Law on interim reliefs in competition law in the EU

The European Commission was empowered to provide interim reliefs by Regulation I/2003 under Article 8(1). Article 8(1) provides a two-prong test that needs to be satisfied before passing an order of interim relief. The two conditions in Article 8(1) are similar to prong (i) and (iii) of the three-prong test devised by the Supreme Court of India in CCI v. SAIL. One of the prongs calls for establishing a prima facie case and another requires the applicant to prove irreparable damage to competition. The requirement of necessity that is provided in the second prong of the three-prong test devised by the Supreme Court of India does not exist in the European Union.
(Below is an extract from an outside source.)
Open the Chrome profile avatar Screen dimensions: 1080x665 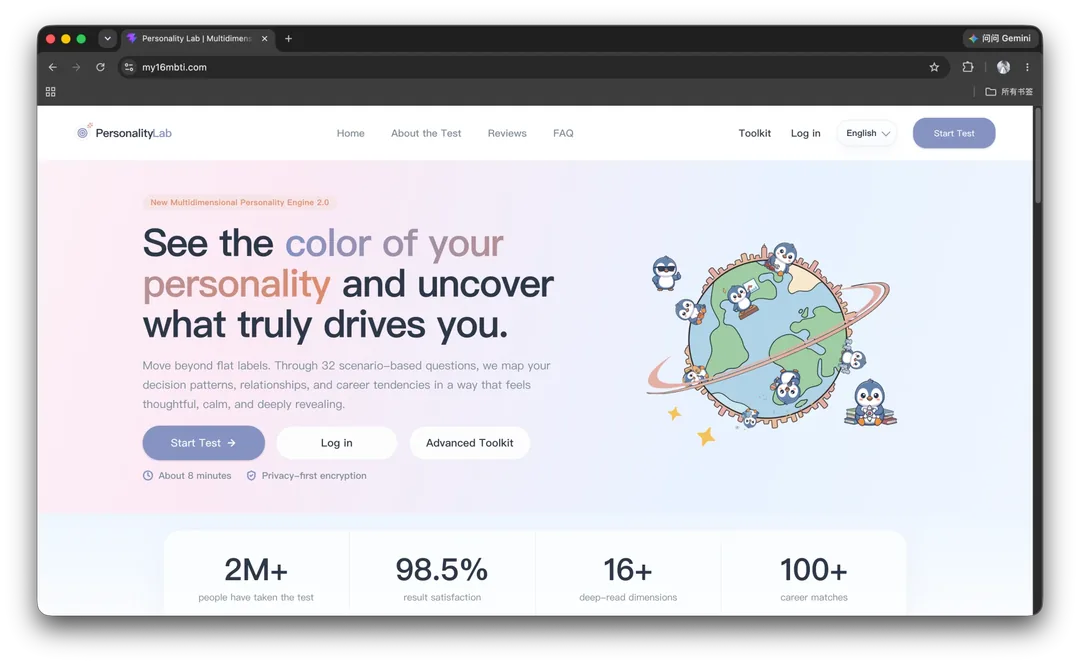[x=1004, y=67]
Therefore, the law on interim relief is less stringent than the one currently existing in India. However, even though the law on interim relief is less stringent, it was hardly ever used. Similar to the CCI, the European Commission was also reluctant to issue interim measures until the Broadcom case where the commission issued interim measures after almost two decades. In recent times, multiple countries have relaxed the threshold for issuing interim measures, including countries like France, Germany, and the United Kingdom.
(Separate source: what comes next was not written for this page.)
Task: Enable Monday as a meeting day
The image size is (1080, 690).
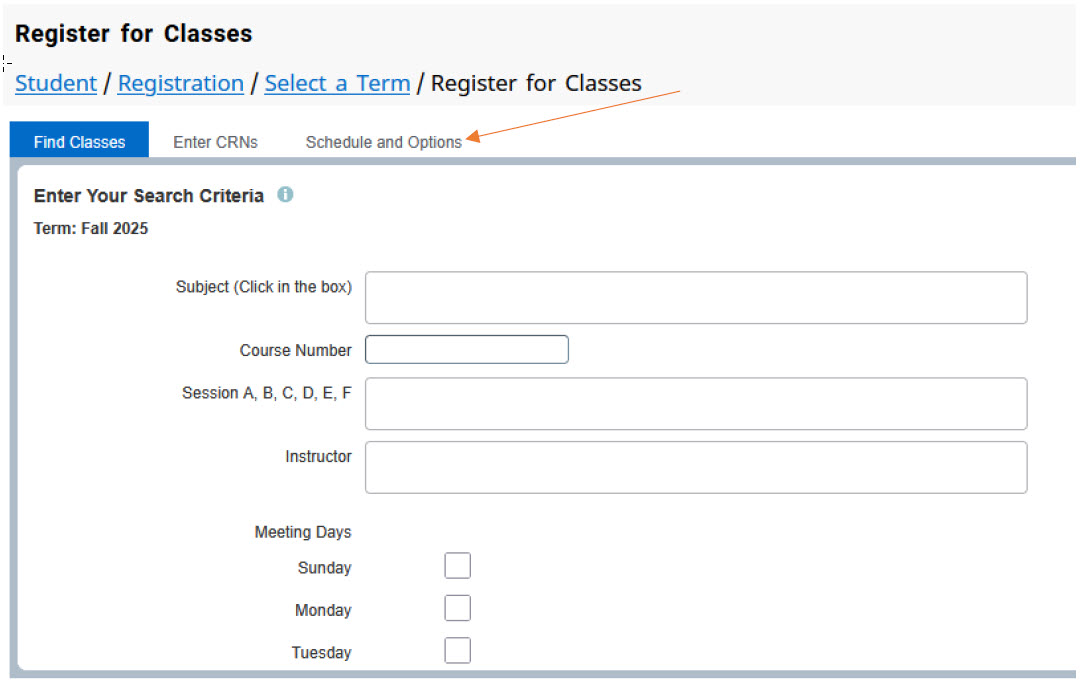Action: [457, 607]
A proactive use of interim reliefs v/s an ex-ante regulation of digital markets

The fast-paced and dynamic nature of digital markets has already been discussed at length in this article. The fast-paced nature calls for a quicker response from the regulator. Bringing an ex-ante regulation will surely help prevent a lot of anti-competitive practices. However, it brings a bouquet of disadvantages in the form of overregulation and can ultimately have a chilling effect on innovation especially in a growing market such as that of India. Instead of an ex-ante regulation, the government should focus on fast-tracking the actions of the regulator.
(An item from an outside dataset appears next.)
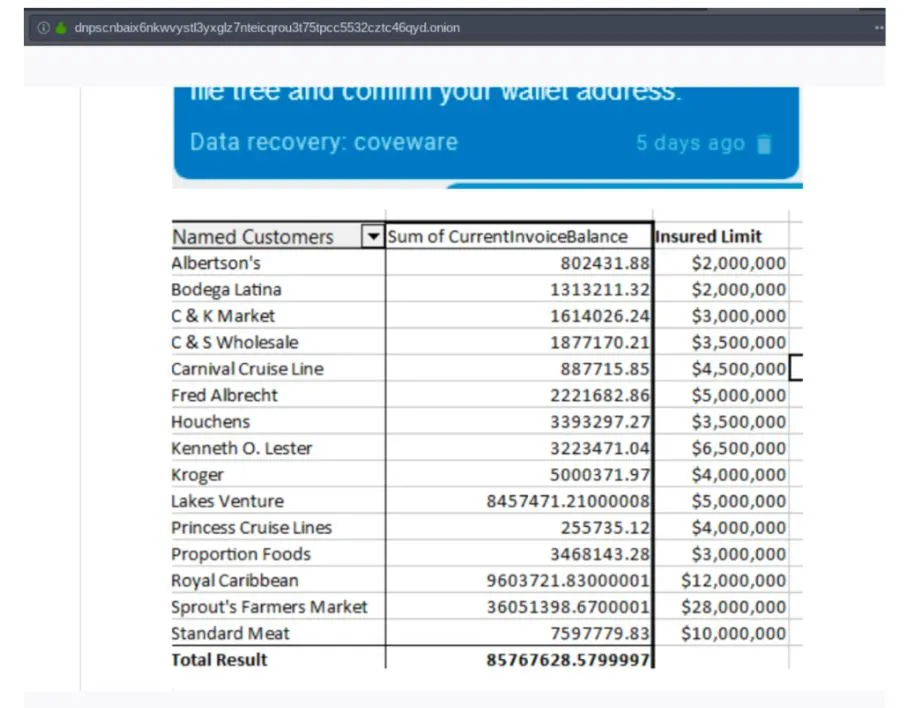
Task: Select the Carnival Cruise Line insured limit
Action: pos(721,369)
The recently published draft settlement and commitment regulations is a step in the right direction. Settlement and commitment regulations along with a more lenient view towards adopting interim measures will make sure that steps against anti-competitive practices are taken at the earliest which will help counter the benefits of anti-competitive practices, especially the network effects at the earliest. Therefore, proactive use of interim reliefs provides a much better alternative to the adoption of an ex-ante regulation. Consequently, the law on interim reliefs, especially the decision of the Supreme Court of India in CCI v. SAIL, needs to be relooked.



In light of the above analysis, it is evident that the current Act does not lack provisions for tackling the unique challenges posed by digital markets. In this article, the author has highlighted some of the unique challenges the regulator faces in the digital markets and the corresponding provisions present under the Act for tackling the same. Therefore, the problem is not one of lack of regulations but of ineffective application of existing powers and provisions under the Act. A more proactive use of interim measures is only one among many such actions that can effectively curb anti-competitive practices in the digital markets. The introduction of ONDC by the government to facilitate fair practices is an example of how competition law concerns can be addressed other than diving into an ex-ante regulation that has not been tested anywhere in the world.